Hardwood 1.0, being a lightweight, multi-threaded alternative, bypasses bloated legacy pipelines to process an impressive 16.5 million rows per second across concurrent CPU cores.
On 22 June 2026, Hardwood launched as General Availability (GA) version 1.0.0. Kickstarted by Java Champion Gunnar Morling, the creator of the One Billion Row Challenge, the project was built AI-natively over a five-month development cycle, though code review and software design remained entirely human-owned.
Hardwood solves ‘heavyweight’ JVM constraints.
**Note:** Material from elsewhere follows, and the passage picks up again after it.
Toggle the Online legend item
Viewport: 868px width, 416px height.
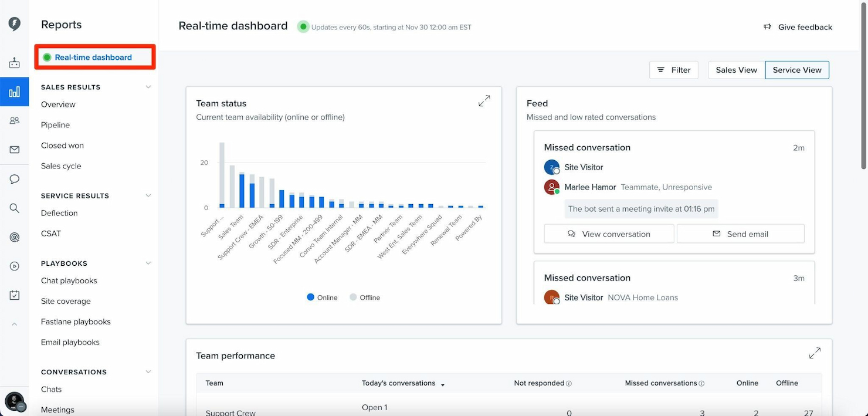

Traditional Apache Parquet Java implementations, like parquet-java, introduce massive dependency footprints, pulling in Hadoop and Avro, along with classpath vulnerabilities, while relying on a single-threaded reader. Written from scratch to explore different engineering trade-offs, Hardwood serves as a fast, simpler, multi-threaded alternative for Java 21 or newer.
Unlike older sequential implementations, Hardwood spreads Parquet page decoding across all available CPU cores by default, saturating the host’s I/O and CPU bandwidth. The core framework features a zero-mandatory-dependency profile to minimise supply-chain risks; uncompressed or Gzip files require no third-party libraries. Optional codecs like LZ4, Snappy, Brotli, Zstd, or AWS S3 utilities attach as single-JAR extensions.
Filtered scans leverage branchless, batch-at-a-time evaluation to minimise CPU branch mispredictions. Data access is split into two clean layers: a structured Row Reader API for general record mapping, and a batch-oriented Column Reader API engineered for high-throughput analytics pipelines.
In performance scans on 8 vCPUs, the reader achieved a throughput of 16.5 million rows per second. Version 1.0 also ships with an interactive text-based user interface (TUI) command-line tool to inspect file schemas and structures directly without boilerplate code. Hardwood 1.0 is currently reader-only, with file-writing capabilities and Apache Arrow zero-copy interop on the roadmap.